Published 01/07/2025, 13:18
AppLovin completes sale of mobile gaming subsidiaries for $400 million and equity stake

AppLovin Corporation (NASDAQ:APP), a technology company with impressive gross profit margins of nearly 78% and annual revenue exceeding $5.1 billion, announced Monday that it has completed the sale of certain wholly owned subsidiaries engaged in its mobile gaming business to Tripledot Group Holdings Limited and its affiliates. The transaction closed on June 30, 2025.

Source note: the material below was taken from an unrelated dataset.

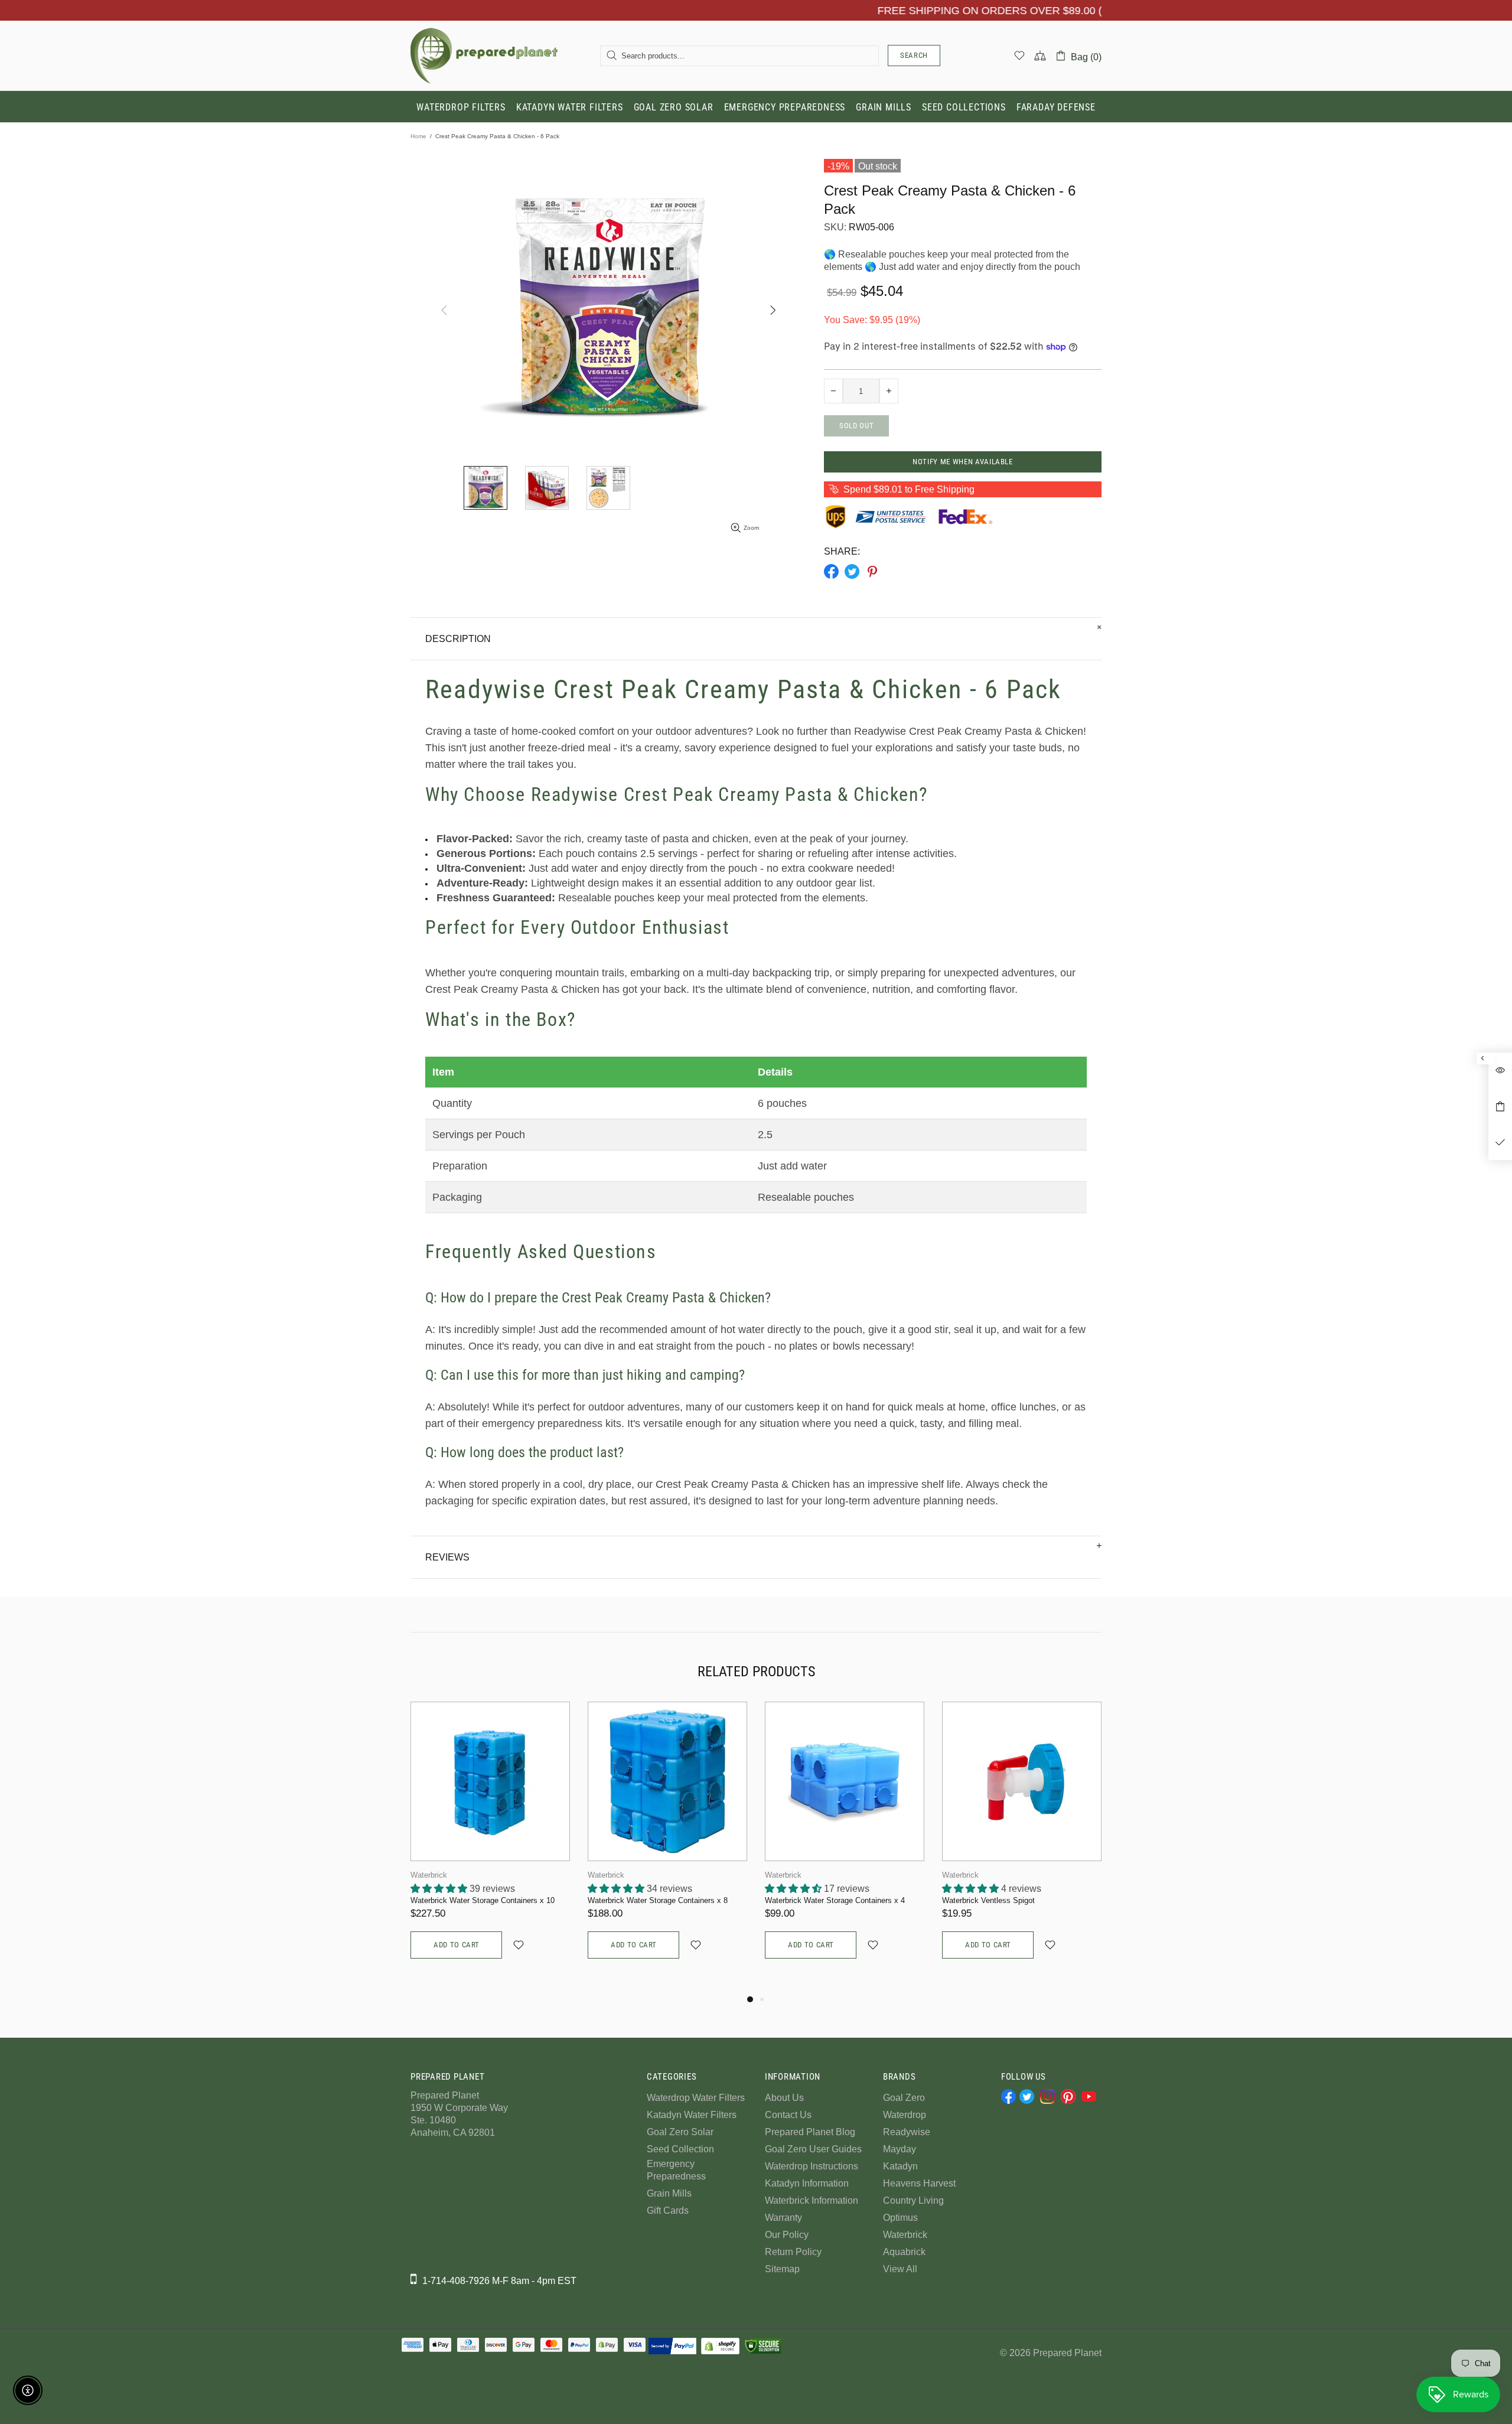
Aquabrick (904, 2252)
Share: (842, 551)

According to a statement in a U.S. Securities and Exchange Commission filing, the consideration for the sale included $400 million in cash, subject to closing adjustments, as well as ordinary shares of Tripledot representing approximately 20% of Tripledot’s fully diluted equity capitalization at the time of closing. No promissory note was issued as part of the purchase consideration.

The agreement was amended on June 30 to allow Tripledot to pay the cash portion directly, rather than through a secured promissory note, at its election. The transaction involved AppLovin and its subsidiaries Morocco, Inc. and AppLovin GmbH as sellers, and Tripledot, Eton Games, Inc., and Tripledot Group Holdings Limited as purchasers.

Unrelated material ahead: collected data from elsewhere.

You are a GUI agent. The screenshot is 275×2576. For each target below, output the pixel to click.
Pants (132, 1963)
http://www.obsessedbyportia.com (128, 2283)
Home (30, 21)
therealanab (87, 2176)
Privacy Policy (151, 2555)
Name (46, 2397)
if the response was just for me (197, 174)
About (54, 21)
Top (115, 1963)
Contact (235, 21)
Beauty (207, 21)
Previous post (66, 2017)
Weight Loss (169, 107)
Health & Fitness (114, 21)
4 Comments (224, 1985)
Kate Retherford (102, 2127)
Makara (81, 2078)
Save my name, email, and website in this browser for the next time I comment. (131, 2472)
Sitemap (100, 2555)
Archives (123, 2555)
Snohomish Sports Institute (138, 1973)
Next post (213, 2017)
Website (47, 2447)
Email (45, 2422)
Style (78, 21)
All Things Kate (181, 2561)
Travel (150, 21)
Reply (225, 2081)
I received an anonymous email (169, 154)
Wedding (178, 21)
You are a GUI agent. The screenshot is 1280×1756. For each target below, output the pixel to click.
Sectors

AppLovin is incorporated in Delaware and is headquartered in Palo Alto, California. The company’s Class A common stock is listed on the Nasdaq Stock Market under the symbol APP.

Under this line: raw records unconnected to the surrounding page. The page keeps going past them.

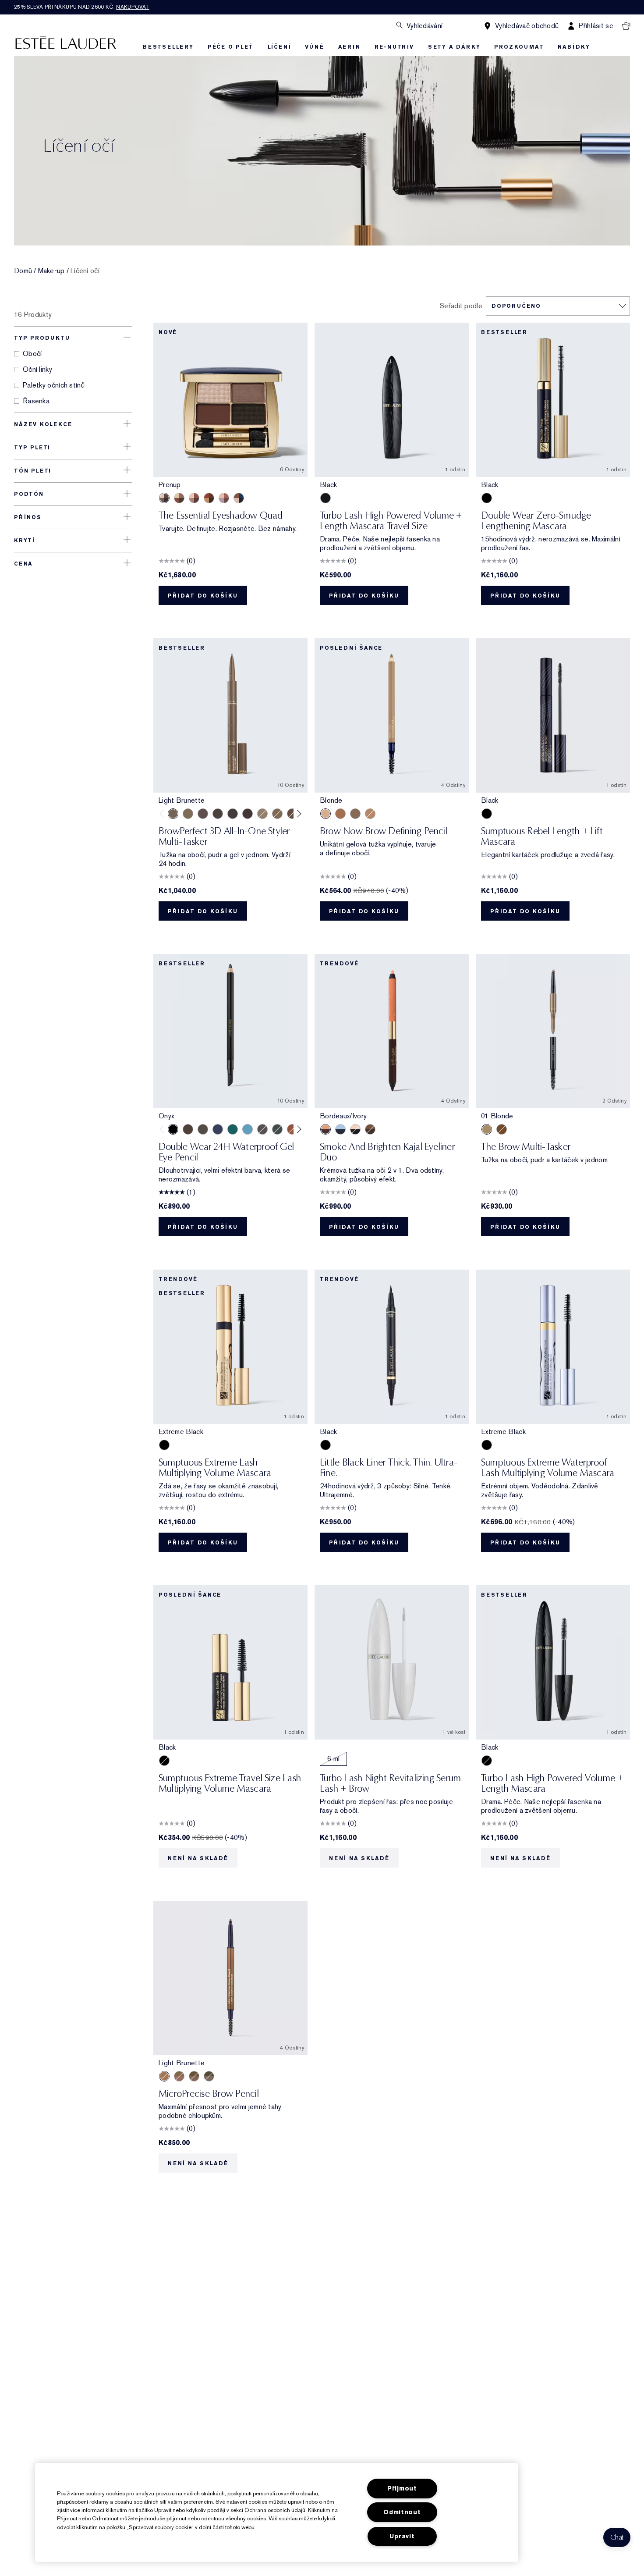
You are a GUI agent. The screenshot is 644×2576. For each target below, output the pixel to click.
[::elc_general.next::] (297, 813)
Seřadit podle (461, 306)
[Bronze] (292, 1129)
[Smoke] (277, 1129)
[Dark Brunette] (247, 813)
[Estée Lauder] (65, 42)
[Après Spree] (194, 498)
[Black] (325, 498)
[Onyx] (173, 1129)
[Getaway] (209, 498)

This report is based on a statement in an SEC filing.

In other recent news, AppLovin Corp has seen several analyst firms adjust their price targets and ratings based on various strategic developments. Piper Sandler raised its price target to $470, maintaining an Overweight rating, citing strong supply growth despite mixed supply-side metrics. They noted a decrease in new SDK additions, attributing it to gains by AdMob. Morgan Stanley (NYSE:MS) also increased its price target to $460, expressing optimism about AppLovin’s plan to sell its apps segment, which they believe will enhance shareholder value without impacting future earnings. Oppenheimer reaffirmed an Outperform rating with a $500 price target after meetings with AppLovin’s executives, highlighting confidence in the company’s growth outlook and market share. Meanwhile, Jefferies maintained a Buy rating and set a price target of $530, with plans to discuss AppLovin’s advertising performance compared to Meta (NASDAQ:META) and Google (NASDAQ:GOOGL) in an upcoming expert call. These recent developments reflect a positive sentiment among analysts regarding AppLovin’s strategic moves and future prospects.